Below are records; print only the lines from the line containing "Given: Click the Annuleren link" to the end, both included, reproduced exactly and without the pictures.

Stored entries
= = =
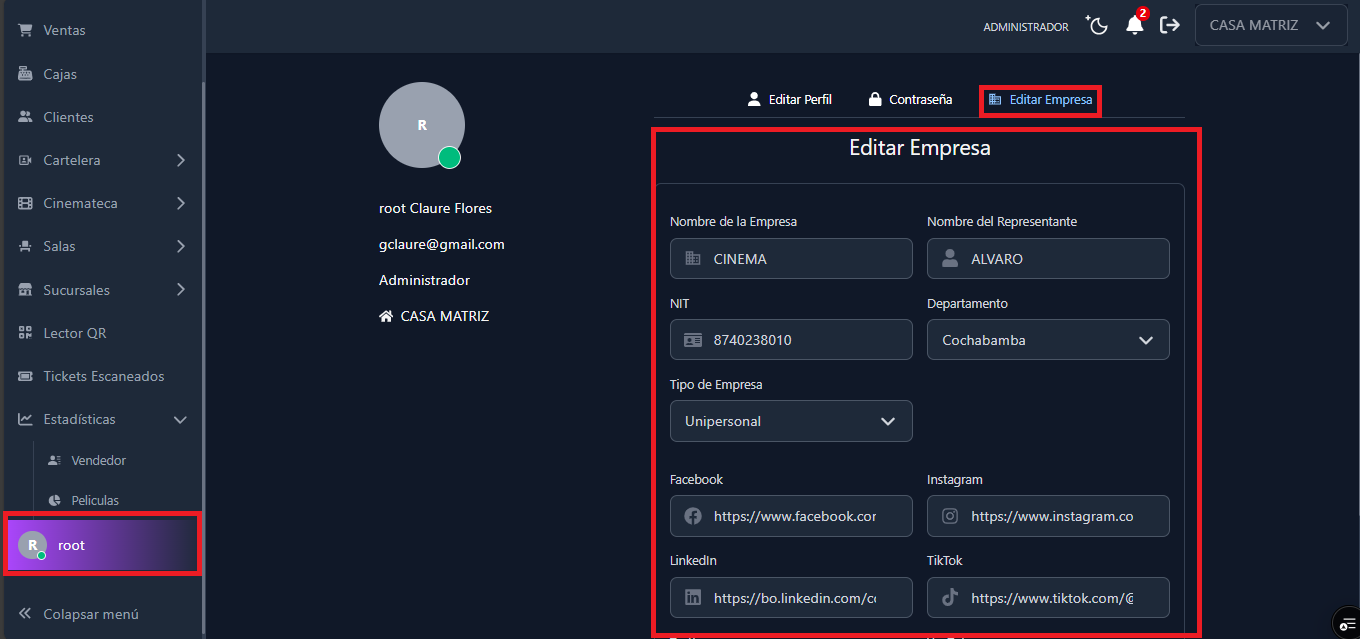This screenshot has width=1360, height=639.
Task: Open Lector QR from sidebar
Action: click(x=74, y=333)
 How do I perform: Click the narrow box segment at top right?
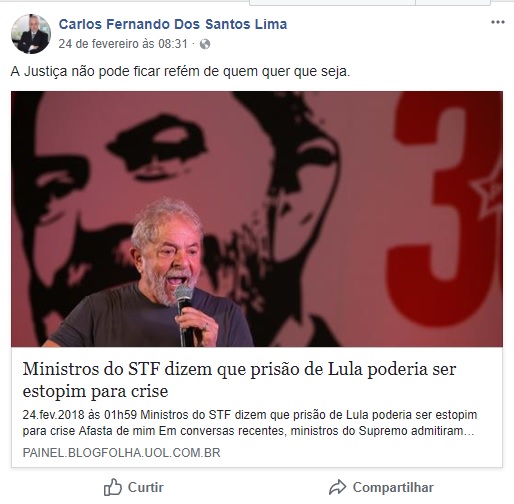(x=453, y=3)
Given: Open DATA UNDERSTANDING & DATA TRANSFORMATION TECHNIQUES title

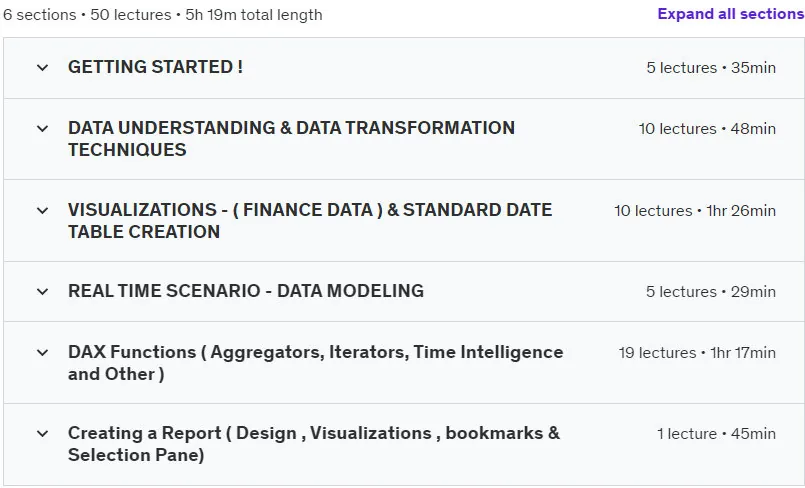Looking at the screenshot, I should [x=291, y=139].
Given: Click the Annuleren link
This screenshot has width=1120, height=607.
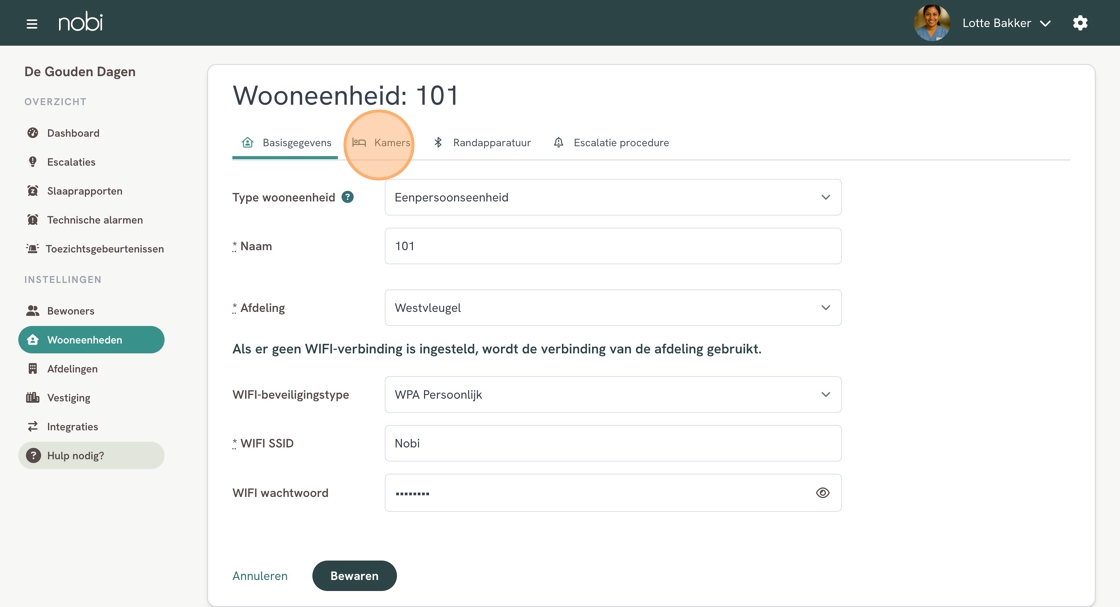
= = =
- [YOUR RESPONSE]
Given: Click the Annuleren link
This screenshot has width=1120, height=607.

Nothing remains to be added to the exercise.